Benefits of Deadheading Garden Flowers
There are four main reasons why you should include deadheading as part of your routine garden maintenance:
■ Make the plant look neater. Dying flowers tend to turn brown and either dry or mushy. This can detract from the overall look you've work so hard to achieve in your garden.
■ Encourage plants to set more flower buds. Plants flower in order to set seed. If their flowers are constantly being removed before they mature and go to seed, many plants, although not all, will simply set more. This will extend the length of the blooming season. Most annual flowers, such as petunias, zinnias, and marigolds, as well as many perennial plants, will continue to bloom throughout the growing season—if they are deadheaded. Rudbeckia and Echinacea are good examples of perennials that benefit from deadheading. They will repeat-bloom through the season, if regularly deadheaded
■ Help plants conserve energy. Removing dead blooms allows the plant to direct its energy toward improving its general health. Perennial flowers, such as Astilbe and peonies, bloom only once, even with deadheading. However, cutting back the flower stalks allows all the plant's energy to be put back into its roots and foliage, allowing it to regain any energy it lost to flowering and making for a generally hardier plant.
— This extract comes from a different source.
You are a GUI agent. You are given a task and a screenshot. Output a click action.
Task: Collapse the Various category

■ Prevent seed formation. Some plants self-sow aggressively, and deadheading prevents them from forming seed in the first place. Plants like bellflowers, chives, and garlic chives can quickly outgrow their space, if allowed to self-sow. Of course, plants become aggressive in different growing conditions, so one gardener's invasive plants can be another gardener's growing challenge. Sometimes self-sowing is a welcome attribute, as with columbines and butterfly weed.
How to Deadhead Flowers
There are few common methods for deadheading garden flowers. Choose the best technique for your garden based on the type and size of plant and the number of flowers it produces:
■ Pruning: For plants with large flowers, like daylilies and coneflowers, the easiest way to deadhead is with your hand pruners. If there are unopened flower buds lower on the flower stalk, just remove the dead flowers on top. If the whole length of the flower stalk has finished blooming, remove the entire stalk at the base of the plant.
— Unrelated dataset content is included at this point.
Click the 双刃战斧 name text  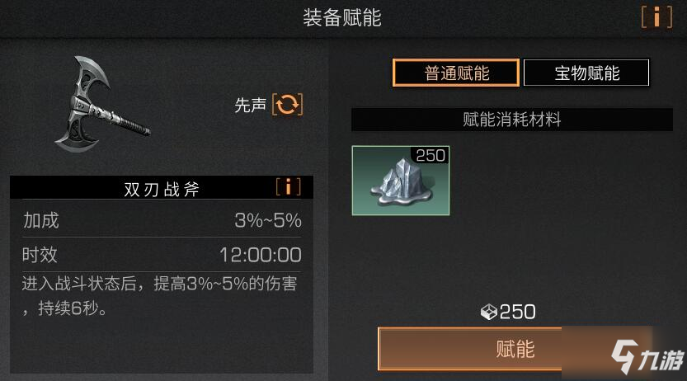click(x=162, y=189)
■ Pinching: Some flower stalks are thin and soft enough to simply pinch off between your fingers. Pinching is quick and convenient, especially with plants like coleus, where you want to avoid flowers entirely because you are growing the plants for their colorful leaves.
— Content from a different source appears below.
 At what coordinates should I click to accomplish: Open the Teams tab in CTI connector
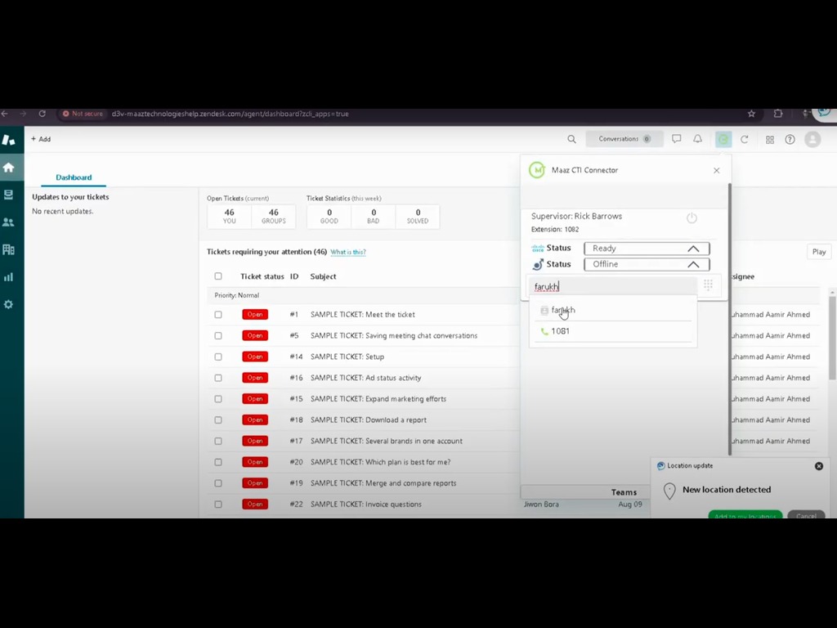click(x=624, y=492)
■ Shearing: When there is a profusion of tiny flowers, as with thread-leaf coreopsis, the best thing to do is to wait until more of the flowers are past their prime and then simply shear the entire plant back by about one-third. You will lose a few flowers in the process, but the plant will quickly recover and set a whole new flush of blooms. It will also look fresher. You can often shear two or more times per season.